KATARZYNA KACZOROWSKA: – Zajmowała się pani badaniami dotyczącymi relacji pomiędzy człowiekiem a robotem, czy też szerzej – sztuczną inteligencją. Będzie tak jak w „2001: Odysei kosmicznej” Kubricka czy „Matrixie” Wachowskich – AI przejmie nad nami władzę?
JOANNA K. MALINOWSKA: – Przejęcie świata przez sztuczną inteligencję w tej chwili wydaje się lękiem czysto filmowym. Jak na razie jest ona wyłącznie narzędziem, które kształtujemy, choć zagrożenia z nią związane są i wynikają z tego, jaki jest człowiek.
To znaczy?
AI uczy się na naszej wiedzy, a więc na naszych błędach, stereotypach, odwzorowuje wszystko to, co najgorsze w naszej cywilizacji, bo uczy się m.in. na informacjach, które są masowo udostępniane w internecie.
Kolejnym problemem, z jakim już teraz realnie się mierzymy, są relacje człowieka z robotami, które w pewien sposób odwzorowują nasze relacje z innymi grupami społecznymi. Z jednej strony mamy tendencję do empatyzowania z robotami, domowy odkurzacz często nosi swojskie imię, z drugiej strony jest jednak dużo raportów informujących o tym, że coraz częściej wykazujemy w stosunku do robotów zachowania agresywne.

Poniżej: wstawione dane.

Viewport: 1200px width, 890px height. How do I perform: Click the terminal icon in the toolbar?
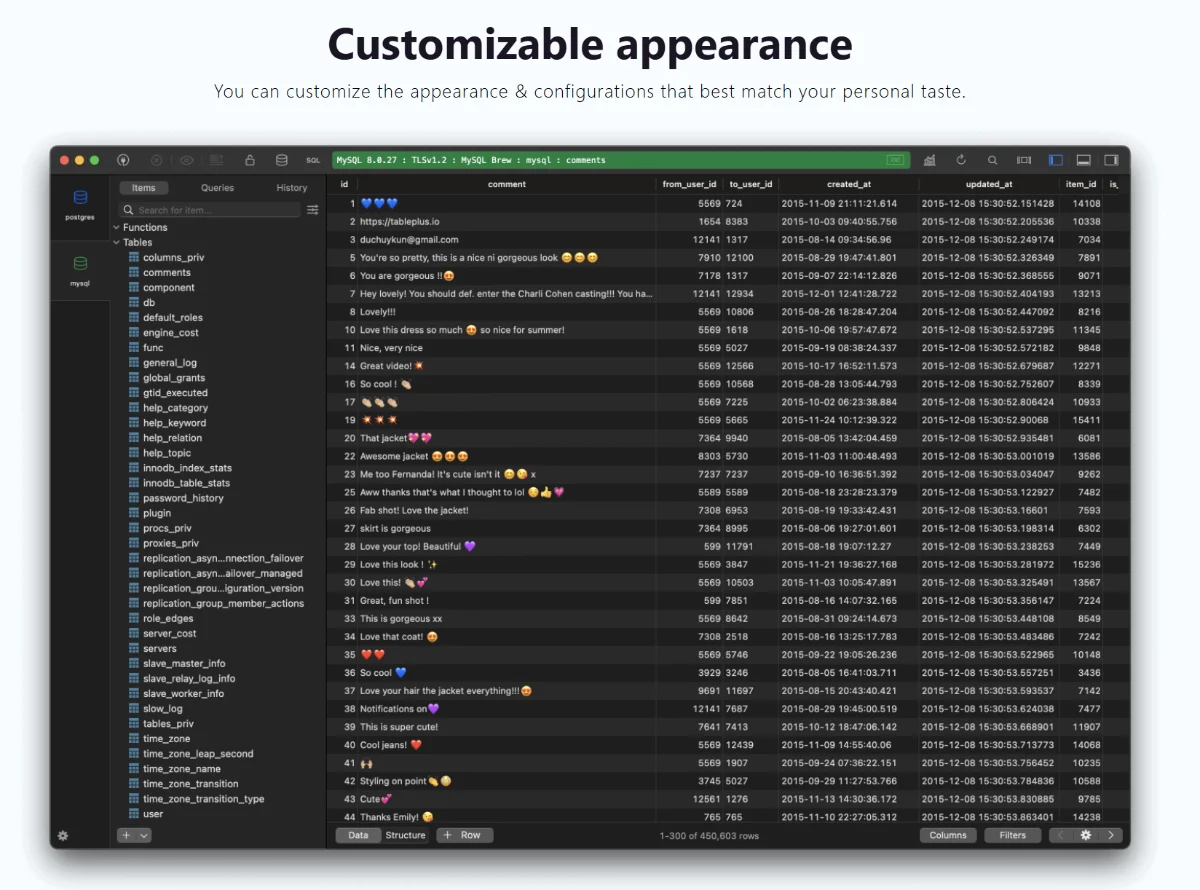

W centrach handlowych na Zachodzie, w Japonii czy Korei Południowej, gdzie roboty pracują w ochronie czy przy utrzymaniu czystości, są one kopane przez dzieci, oblewane różnymi cieczami, bite. Część z nas zachowuje się wobec nich tak, jakby były przedstawicielami obcej grupy wywołującej w nas lęk, za którym idzie agresja.
Przecież są obce, nawet gdy nadamy im imiona.
Ale stają się częścią naszego życia, zwłaszcza w krajach wysoko rozwiniętych, gdzie robotyka społeczna odgrywa coraz ważniejszą rolę wynikającą ze starzenia się społeczeństw.